Data under study:
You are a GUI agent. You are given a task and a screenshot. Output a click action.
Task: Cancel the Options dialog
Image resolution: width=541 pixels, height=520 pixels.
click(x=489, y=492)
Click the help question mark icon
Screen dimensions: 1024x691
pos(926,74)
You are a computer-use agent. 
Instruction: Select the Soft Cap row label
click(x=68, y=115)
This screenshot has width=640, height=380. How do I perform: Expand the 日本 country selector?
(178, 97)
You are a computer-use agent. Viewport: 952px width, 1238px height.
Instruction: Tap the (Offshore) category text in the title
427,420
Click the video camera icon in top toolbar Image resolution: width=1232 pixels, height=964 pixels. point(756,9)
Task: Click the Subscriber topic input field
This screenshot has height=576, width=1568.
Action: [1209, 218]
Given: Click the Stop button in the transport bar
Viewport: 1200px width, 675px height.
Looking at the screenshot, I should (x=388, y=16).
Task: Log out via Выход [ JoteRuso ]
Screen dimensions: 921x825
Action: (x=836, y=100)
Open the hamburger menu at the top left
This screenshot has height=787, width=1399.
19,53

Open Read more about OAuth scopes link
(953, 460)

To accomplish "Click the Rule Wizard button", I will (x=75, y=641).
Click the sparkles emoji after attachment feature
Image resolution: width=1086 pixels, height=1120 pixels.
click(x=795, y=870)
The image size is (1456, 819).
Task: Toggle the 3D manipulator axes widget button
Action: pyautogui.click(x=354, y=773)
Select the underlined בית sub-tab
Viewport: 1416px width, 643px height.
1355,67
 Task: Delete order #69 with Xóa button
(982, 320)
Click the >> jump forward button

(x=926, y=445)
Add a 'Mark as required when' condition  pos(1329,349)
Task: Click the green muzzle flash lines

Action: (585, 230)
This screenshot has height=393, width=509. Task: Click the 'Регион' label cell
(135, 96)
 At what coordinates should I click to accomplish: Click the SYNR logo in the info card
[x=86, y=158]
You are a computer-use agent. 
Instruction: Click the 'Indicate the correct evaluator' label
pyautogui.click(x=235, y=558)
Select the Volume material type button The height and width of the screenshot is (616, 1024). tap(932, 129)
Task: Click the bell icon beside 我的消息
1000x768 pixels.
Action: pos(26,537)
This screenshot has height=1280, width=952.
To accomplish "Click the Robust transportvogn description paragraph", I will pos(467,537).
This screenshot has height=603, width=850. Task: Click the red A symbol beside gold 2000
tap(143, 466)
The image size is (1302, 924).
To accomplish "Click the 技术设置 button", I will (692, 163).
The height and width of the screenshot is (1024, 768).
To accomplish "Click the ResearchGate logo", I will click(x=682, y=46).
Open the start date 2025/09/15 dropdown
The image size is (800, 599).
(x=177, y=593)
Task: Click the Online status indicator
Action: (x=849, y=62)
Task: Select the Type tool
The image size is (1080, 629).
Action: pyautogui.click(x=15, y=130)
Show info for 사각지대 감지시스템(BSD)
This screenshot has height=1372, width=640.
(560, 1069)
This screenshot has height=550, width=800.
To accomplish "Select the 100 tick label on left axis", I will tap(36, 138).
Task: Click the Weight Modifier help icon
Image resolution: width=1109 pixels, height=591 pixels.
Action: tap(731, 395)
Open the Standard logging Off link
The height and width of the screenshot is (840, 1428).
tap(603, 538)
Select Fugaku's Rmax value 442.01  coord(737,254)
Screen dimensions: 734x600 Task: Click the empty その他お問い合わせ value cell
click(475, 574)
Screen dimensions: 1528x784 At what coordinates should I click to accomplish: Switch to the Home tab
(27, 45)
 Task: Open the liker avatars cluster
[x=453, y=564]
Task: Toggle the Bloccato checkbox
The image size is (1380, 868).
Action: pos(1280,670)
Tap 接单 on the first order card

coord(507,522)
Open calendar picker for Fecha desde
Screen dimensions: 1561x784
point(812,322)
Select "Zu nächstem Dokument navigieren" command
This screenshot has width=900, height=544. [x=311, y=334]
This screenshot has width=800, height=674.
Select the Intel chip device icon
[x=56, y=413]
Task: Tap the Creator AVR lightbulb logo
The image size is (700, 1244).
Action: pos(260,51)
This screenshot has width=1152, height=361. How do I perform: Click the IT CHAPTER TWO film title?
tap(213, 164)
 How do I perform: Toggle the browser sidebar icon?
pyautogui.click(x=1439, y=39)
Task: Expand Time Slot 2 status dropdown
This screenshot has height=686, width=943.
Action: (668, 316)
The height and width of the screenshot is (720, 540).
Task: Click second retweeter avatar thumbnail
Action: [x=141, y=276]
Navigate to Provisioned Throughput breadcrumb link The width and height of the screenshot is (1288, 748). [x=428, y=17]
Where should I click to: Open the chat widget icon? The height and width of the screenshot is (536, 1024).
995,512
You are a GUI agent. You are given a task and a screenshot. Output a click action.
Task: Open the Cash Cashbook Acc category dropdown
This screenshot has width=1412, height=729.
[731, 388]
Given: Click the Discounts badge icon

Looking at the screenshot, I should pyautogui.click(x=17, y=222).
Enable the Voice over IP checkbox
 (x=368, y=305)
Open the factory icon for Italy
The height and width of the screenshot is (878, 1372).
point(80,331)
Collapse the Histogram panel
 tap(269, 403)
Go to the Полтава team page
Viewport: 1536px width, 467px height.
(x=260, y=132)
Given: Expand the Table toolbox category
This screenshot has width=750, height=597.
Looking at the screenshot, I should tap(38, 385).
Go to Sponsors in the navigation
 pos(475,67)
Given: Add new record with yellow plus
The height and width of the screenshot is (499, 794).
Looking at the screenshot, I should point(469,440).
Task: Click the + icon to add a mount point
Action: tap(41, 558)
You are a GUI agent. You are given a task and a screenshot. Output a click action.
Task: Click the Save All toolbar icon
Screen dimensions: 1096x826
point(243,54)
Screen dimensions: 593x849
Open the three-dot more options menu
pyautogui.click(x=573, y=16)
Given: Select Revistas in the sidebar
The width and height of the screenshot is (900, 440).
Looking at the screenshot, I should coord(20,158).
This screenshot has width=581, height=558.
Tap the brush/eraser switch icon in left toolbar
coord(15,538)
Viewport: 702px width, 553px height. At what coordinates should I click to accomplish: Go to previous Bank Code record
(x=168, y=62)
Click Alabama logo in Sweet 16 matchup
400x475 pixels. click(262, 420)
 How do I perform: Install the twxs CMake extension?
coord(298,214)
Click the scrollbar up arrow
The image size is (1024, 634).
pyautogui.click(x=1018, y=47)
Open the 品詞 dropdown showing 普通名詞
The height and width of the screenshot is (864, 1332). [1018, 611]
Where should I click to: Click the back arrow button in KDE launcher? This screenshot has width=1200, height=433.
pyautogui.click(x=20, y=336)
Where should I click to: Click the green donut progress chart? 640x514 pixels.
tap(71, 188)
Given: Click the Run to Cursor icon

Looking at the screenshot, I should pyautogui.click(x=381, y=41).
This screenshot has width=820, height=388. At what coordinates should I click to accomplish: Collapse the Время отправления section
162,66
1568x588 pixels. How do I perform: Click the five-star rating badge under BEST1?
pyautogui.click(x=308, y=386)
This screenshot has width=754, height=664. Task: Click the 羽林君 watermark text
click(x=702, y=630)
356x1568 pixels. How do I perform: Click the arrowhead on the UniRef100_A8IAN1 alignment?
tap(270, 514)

About this task: Print every line of the listing exactly.

Reply:
You are a GUI agent. You are given a task and a screenshot. Output a click action.
Task: Cancel the Options dialog
Image resolution: width=541 pixels, height=520 pixels.
click(x=489, y=492)
Click the help question mark icon
Screen dimensions: 1024x691
pos(926,74)
You are a computer-use agent. 
Instruction: Select the Soft Cap row label
click(x=68, y=115)
This screenshot has width=640, height=380. How do I perform: Expand the 日本 country selector?
(178, 97)
You are a computer-use agent. Viewport: 952px width, 1238px height.
Instruction: Tap the (Offshore) category text in the title
427,420
Click the video camera icon in top toolbar Image resolution: width=1232 pixels, height=964 pixels. point(756,9)
Task: Click the Subscriber topic input field
This screenshot has height=576, width=1568.
Action: [1209, 218]
Given: Click the Stop button in the transport bar
Viewport: 1200px width, 675px height.
Looking at the screenshot, I should (x=388, y=16).
Task: Log out via Выход [ JoteRuso ]
Screen dimensions: 921x825
Action: (x=836, y=100)
Open the hamburger menu at the top left
This screenshot has height=787, width=1399.
19,53

Open Read more about OAuth scopes link
(953, 460)

To accomplish "Click the Rule Wizard button", I will (x=75, y=641).
Click the sparkles emoji after attachment feature
Image resolution: width=1086 pixels, height=1120 pixels.
click(x=795, y=870)
The image size is (1456, 819).
Task: Toggle the 3D manipulator axes widget button
Action: pyautogui.click(x=354, y=773)
Select the underlined בית sub-tab
Viewport: 1416px width, 643px height.
1355,67
 Task: Delete order #69 with Xóa button
(982, 320)
Click the >> jump forward button

(x=926, y=445)
Add a 'Mark as required when' condition  pos(1329,349)
Task: Click the green muzzle flash lines

Action: (585, 230)
This screenshot has height=393, width=509. Task: Click the 'Регион' label cell
(135, 96)
 At what coordinates should I click to accomplish: Click the SYNR logo in the info card
[x=86, y=158]
You are a computer-use agent. 
Instruction: Click the 'Indicate the correct evaluator' label
pyautogui.click(x=235, y=558)
Select the Volume material type button The height and width of the screenshot is (616, 1024). tap(932, 129)
Task: Click the bell icon beside 我的消息
1000x768 pixels.
Action: pos(26,537)
This screenshot has height=1280, width=952.
To accomplish "Click the Robust transportvogn description paragraph", I will pos(467,537).
This screenshot has height=603, width=850. Task: Click the red A symbol beside gold 2000
tap(143, 466)
The image size is (1302, 924).
To accomplish "Click the 技术设置 button", I will (692, 163).
The height and width of the screenshot is (1024, 768).
To accomplish "Click the ResearchGate logo", I will click(x=682, y=46).
Open the start date 2025/09/15 dropdown
The image size is (800, 599).
(x=177, y=593)
Task: Click the Online status indicator
Action: (x=849, y=62)
Task: Select the Type tool
The image size is (1080, 629).
Action: pyautogui.click(x=15, y=130)
Show info for 사각지대 감지시스템(BSD)
This screenshot has height=1372, width=640.
(560, 1069)
This screenshot has height=550, width=800.
To accomplish "Select the 100 tick label on left axis", I will tap(36, 138).
Task: Click the Weight Modifier help icon
Image resolution: width=1109 pixels, height=591 pixels.
Action: tap(731, 395)
Open the Standard logging Off link
The height and width of the screenshot is (840, 1428).
tap(603, 538)
Select Fugaku's Rmax value 442.01  coord(737,254)
Screen dimensions: 734x600 Task: Click the empty その他お問い合わせ value cell
click(475, 574)
Screen dimensions: 1528x784 At what coordinates should I click to accomplish: Switch to the Home tab
(27, 45)
 Task: Open the liker avatars cluster
[x=453, y=564]
Task: Toggle the Bloccato checkbox
The image size is (1380, 868).
Action: pos(1280,670)
Tap 接单 on the first order card

coord(507,522)
Open calendar picker for Fecha desde
Screen dimensions: 1561x784
point(812,322)
Select "Zu nächstem Dokument navigieren" command
This screenshot has width=900, height=544. [x=311, y=334]
This screenshot has width=800, height=674.
Select the Intel chip device icon
[x=56, y=413]
Task: Tap the Creator AVR lightbulb logo
The image size is (700, 1244).
Action: pos(260,51)
This screenshot has width=1152, height=361. How do I perform: Click the IT CHAPTER TWO film title?
tap(213, 164)
 How do I perform: Toggle the browser sidebar icon?
pyautogui.click(x=1439, y=39)
Task: Expand Time Slot 2 status dropdown
This screenshot has height=686, width=943.
Action: (668, 316)
The height and width of the screenshot is (720, 540).
Task: Click second retweeter avatar thumbnail
Action: [x=141, y=276]
Navigate to Provisioned Throughput breadcrumb link The width and height of the screenshot is (1288, 748). [x=428, y=17]
Where should I click to: Open the chat widget icon? The height and width of the screenshot is (536, 1024).
995,512
You are a GUI agent. You are given a task and a screenshot. Output a click action.
Task: Open the Cash Cashbook Acc category dropdown
This screenshot has width=1412, height=729.
[731, 388]
Given: Click the Discounts badge icon

Looking at the screenshot, I should pyautogui.click(x=17, y=222).
Enable the Voice over IP checkbox
 (x=368, y=305)
Open the factory icon for Italy
The height and width of the screenshot is (878, 1372).
point(80,331)
Collapse the Histogram panel
 tap(269, 403)
Go to the Полтава team page
Viewport: 1536px width, 467px height.
(x=260, y=132)
Given: Expand the Table toolbox category
This screenshot has width=750, height=597.
Looking at the screenshot, I should tap(38, 385).
Go to Sponsors in the navigation
 pos(475,67)
Given: Add new record with yellow plus
The height and width of the screenshot is (499, 794).
Looking at the screenshot, I should point(469,440).
Task: Click the + icon to add a mount point
Action: tap(41, 558)
You are a GUI agent. You are given a task and a screenshot. Output a click action.
Task: Click the Save All toolbar icon
Screen dimensions: 1096x826
point(243,54)
Screen dimensions: 593x849
Open the three-dot more options menu
pyautogui.click(x=573, y=16)
Given: Select Revistas in the sidebar
The width and height of the screenshot is (900, 440).
Looking at the screenshot, I should coord(20,158).
This screenshot has width=581, height=558.
Tap the brush/eraser switch icon in left toolbar
coord(15,538)
Viewport: 702px width, 553px height. At what coordinates should I click to accomplish: Go to previous Bank Code record
(x=168, y=62)
Click Alabama logo in Sweet 16 matchup
400x475 pixels. click(262, 420)
 How do I perform: Install the twxs CMake extension?
coord(298,214)
Click the scrollbar up arrow
The image size is (1024, 634).
pyautogui.click(x=1018, y=47)
Open the 品詞 dropdown showing 普通名詞
The height and width of the screenshot is (864, 1332). [1018, 611]
Where should I click to: Click the back arrow button in KDE launcher? This screenshot has width=1200, height=433.
pyautogui.click(x=20, y=336)
Where should I click to: Click the green donut progress chart? 640x514 pixels.
tap(71, 188)
Given: Click the Run to Cursor icon

Looking at the screenshot, I should pyautogui.click(x=381, y=41).
This screenshot has width=820, height=388. At what coordinates should I click to accomplish: Collapse the Время отправления section
162,66
1568x588 pixels. How do I perform: Click the five-star rating badge under BEST1?
pyautogui.click(x=308, y=386)
This screenshot has width=754, height=664. Task: Click the 羽林君 watermark text
click(x=702, y=630)
356x1568 pixels. How do I perform: Click the arrowhead on the UniRef100_A8IAN1 alignment?
tap(270, 514)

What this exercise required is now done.